I would like to go on record against the proposed High Sierra Crossing Museum because of its excessive $6 million cost (which we all know will be much more expensive when finished) and because of the project’s environmental impact on Donner Lake and our bald eagle and osprey population.
My primary reason however to oppose this project is that no taxpayer has asked for it. It does not enhance our lives, it does not improve air or water quality, it does not solve local traffic problems and most important, no one wants it.
Where is the need for the High Sierra Crossings Museum? We visit the current museum often when entertaining out-of-town guests and each time there are just a handful of other visitors. There must be more important ways to spend the $6 million.

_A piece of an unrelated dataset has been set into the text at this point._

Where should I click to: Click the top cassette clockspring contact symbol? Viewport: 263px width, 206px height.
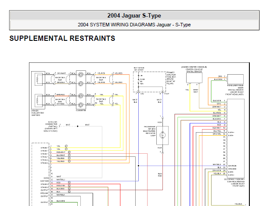click(81, 75)

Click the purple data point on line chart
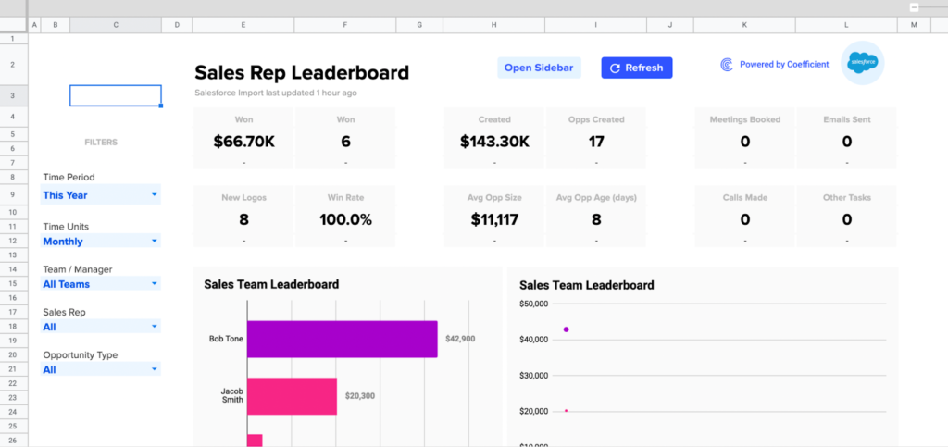point(566,329)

This is not a case of “we will build it and they will come.” The $6 million dollar question is “why build it at all?”
Peter E. Kautz
Undisturbed nature is very precious. It is becoming more and more difficult to find. The lakeside forest at Donner Memorial State Park is such a place. It is enjoyed and utilized in many ways by both visitors and local residents year-round. It is perfect.

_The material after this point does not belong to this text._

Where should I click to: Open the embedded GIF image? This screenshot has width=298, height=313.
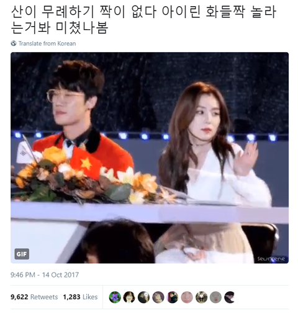[150, 158]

The proposed lakeside location for a new 10,000-square-foot museum and 56,000-square-foot parking lot is a very bad idea. Please relocate the new structure and parking lot to the portion of the park that is already developed, and leave the undeveloped areas undisturbed. It would be a travesty to decimate this beautiful natural forest in the interest of “progress.”
With deep respect for this land.
The My Turn guest column (“Where has all the education money gone?” March 11 Sierra Sun) complains about us spending too much on public education. The writer claims that we spend more per student on public education than almost anybody in the world.

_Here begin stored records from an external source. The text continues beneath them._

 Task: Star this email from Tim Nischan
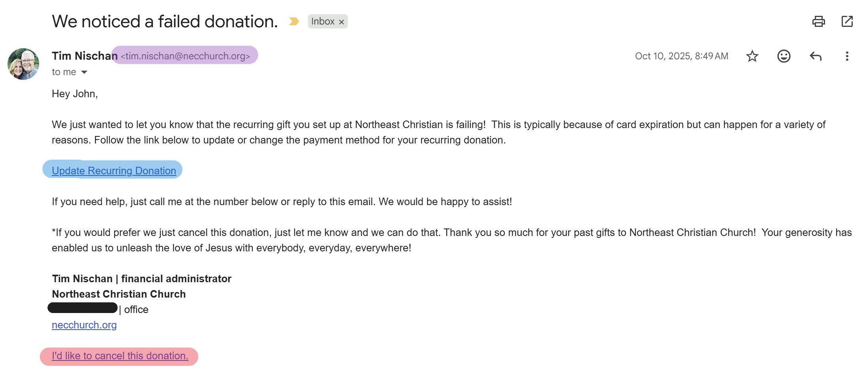tap(752, 56)
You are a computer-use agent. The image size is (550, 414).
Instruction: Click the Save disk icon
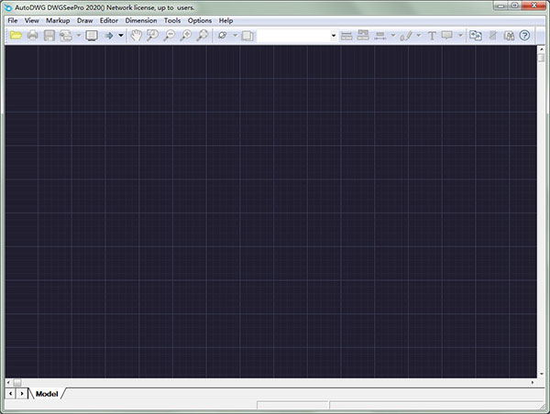[x=50, y=36]
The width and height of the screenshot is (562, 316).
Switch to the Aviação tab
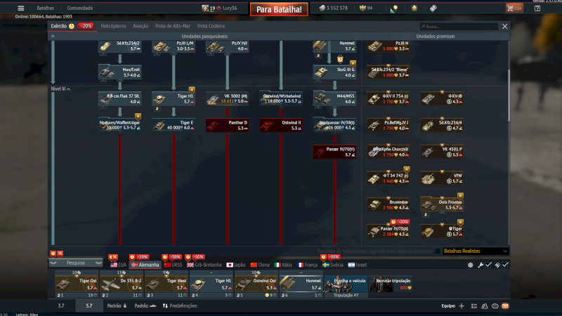click(x=141, y=26)
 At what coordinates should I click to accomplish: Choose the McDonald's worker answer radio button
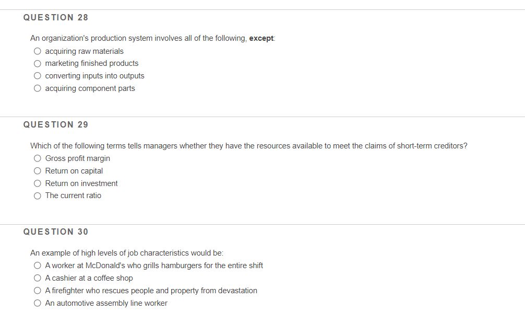coord(38,266)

However, by looking at the total expenditures on education as a percentage of each country’s gross domestic product, we find that more than half of the European countries spend more than the U.S.A.
The writer also states that 80 percent of European kids are in the workforce by age 18. This is not true. Most of the European countries have more than 50 percent of their kids going on to tertiary education. This includes all of the biggest countries (France, United Kingdom, Italy, Spain, Poland) except Germany, which is at 46 percent. Finland has the highest percentage at 84.
The writer complains that kids in the U.S.A. are going to college with plenty of help from the taxpayers. In Europe the tuition at universities is traditionally very low or non-existent, and public funding is usually available as stipends or loans.
Spending $98 extra on the schools doesn’t bother me at all. What does worry me is the embarrassing statistic that we may be borrowing $300 million per day from communist China. That probably defines the difference between the writer and me.